這樣的說明有點抽象，讓我們實際來看一個例子:

在下面的例子中，struct object 有一個 list_head 型態的成員: node

struct object
{
    int id;
    char name[16];

    struct list_head node;
};

void list_add_example()
{
    LIST_HEAD(obj_list); // declare a list head

    struct object obj1 = {
        .id = 1,
        .name = "obj1",
    };
    list_add(&obj1.node, &obj_list); // add a new entry after obj_list

    struct object obj2 = {
        .id = 2,
        .name = "obj2",
    };
    list_add(&obj2.node, &obj_list); // add a new entry after obj_list

    struct object obj3 = {
        .id = 3,
        .name = "obj3",
    };
    list_add(&obj3.node, &obj_list); // add a new entry after obj_list
}

在經過上面的操作之後，這個 list 會變成下面這個樣子:

struct object 實際上是由 list_head 串起來。

利用 list_for_each 來走訪整個鏈結串列:

struct list_head* iter;
list_for_each(iter, &obj_list) {
    struct object* obj = list_entry(iter, struct object, node);
    printf("%s\n", obj->name);
}

輸出結果:

obj3
obj2
obj1

上面程式碼的一個重點在於利用 list_entry() 取得實體 struct object 的位址，而 list_entry() 實際上是由 container_of() 這個 macro 實現。

/**
 * list_entry - get the struct for this entry
 * @ptr:  the &struct list_head pointer.
 * @type: the type of the struct this is embedded in.
 * @member: the name of the list_head within the struct.
 */
#define list_entry(ptr, type, member) \
    container_of(ptr, type, member)

container_of()

我們已知 struct object 的成員 node 的記憶體位址，那如果我們也知道成員 node 在 struct object 裡的偏移量(offset)，這樣我們是不是可以推算出這個 struct object 結構體的位址？只要將成員 node 的位址依照偏移量往回推就可以得到 struct object 結構體的位址。

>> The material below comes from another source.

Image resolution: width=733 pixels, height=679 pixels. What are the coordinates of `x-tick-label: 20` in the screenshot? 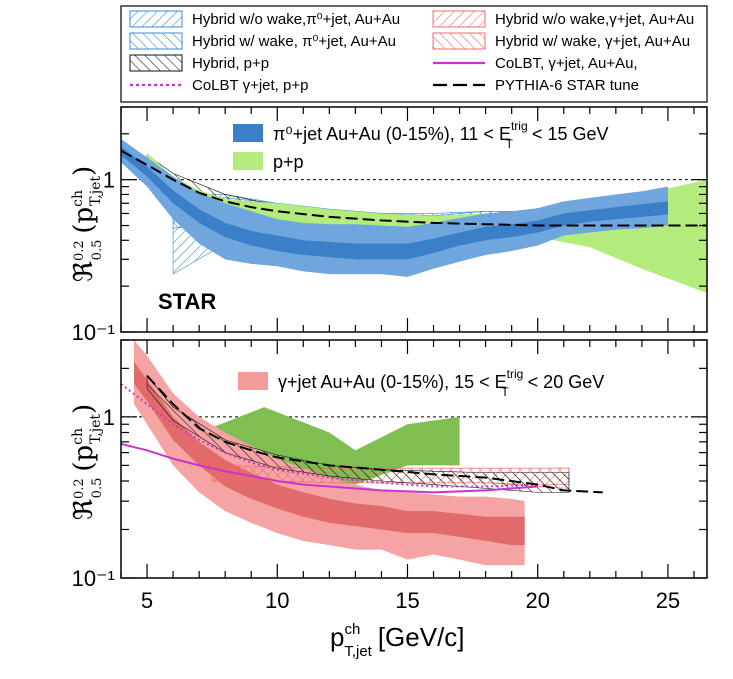 It's located at (537, 600).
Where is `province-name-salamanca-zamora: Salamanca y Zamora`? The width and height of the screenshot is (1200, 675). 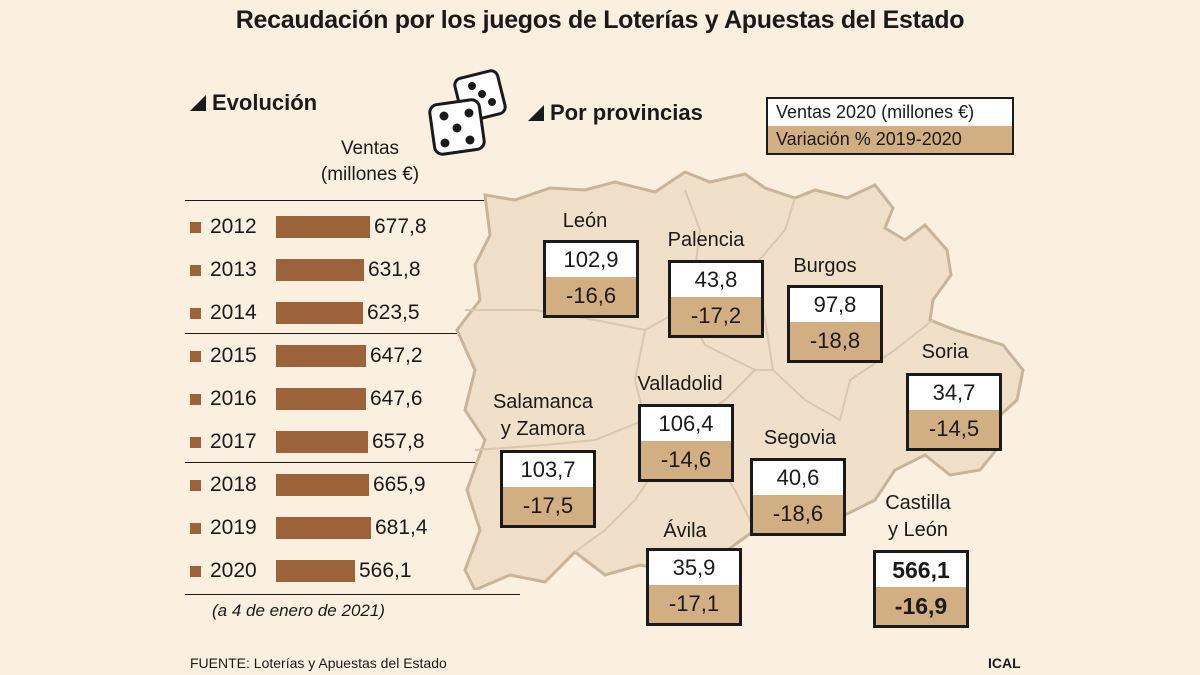
province-name-salamanca-zamora: Salamanca y Zamora is located at coordinates (543, 416).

這個偏移量的推算可以由 offsetof() 這個 macro 完成:

http://man7.org/linux/man-pages/man3/offsetof.3.html

#undef offsetof
#ifdef __compiler_offsetof
#define offsetof(TYPE, MEMBER) __compiler_offsetof(TYPE, MEMBER)
#else
#define offsetof(TYPE, MEMBER) ((size_t) &((TYPE *)0)->MEMBER)
#endif

container_of() 這個神奇的 macro 就是利用 offsetof() 推算外部結構體的起始位址。以上面的例子來說，相對成員變數 node 而言，struct object 是它的容器(container)，container of node 就是 struct object。

/**
 * container_of - cast a member of a structure out to the containing structure
 * @ptr:    the pointer to the member.
 * @type:   the type of the container struct this is embedded in.
 * @member: the name of the member within the struct.
 */
#define container_of(ptr, type, member) ({                 \
    const typeof( ((type *)0)->member ) *__mptr = (ptr);   \
    (type *)( (char *)__mptr - offsetof(type, member) );})
struct object* obj = container_of(ptr, struct object, node);

上面的示意圖假設 struct object 沒有經過任何的 padding 及 alignment。我們知道成員 node 的位址 ptr 的值，偏移量是 20，struct object* obj 的位址可以很簡單的由 ptr - 20 = addr 來求得。推薦閱讀: The Magical container_of() Macro

HList and Hashtable

HList 用於 hash table 的實作，它的資料結構定義在 include/linux/types.h 之中:

struct hlist_head {
    struct hlist_node *first;
};

struct hlist_node {
    struct hlist_node *next, **pprev;
};

HList 的操作與 List 一樣定義在: include/linux/list.h ，以 hlist_ 開頭
hlist_head 和 hlist_node 用於 hash table 中 bucket 的實作，具有相同 hash value 的節點會放在同一條 hlist 中。為了節省空間，hlist_head 只使用一個 first 指標指向 hlist_node，沒有指向串列尾節點的指標。
hlist_node 有兩個指標，但是需要注意的是 pprev 是指標的指標，它指向的是前一個節點的 next 指標。這樣的好處是即使要刪除的節點是"最前頭的節點"時，也可以通過 *pprev = next 直接修改指標的指向。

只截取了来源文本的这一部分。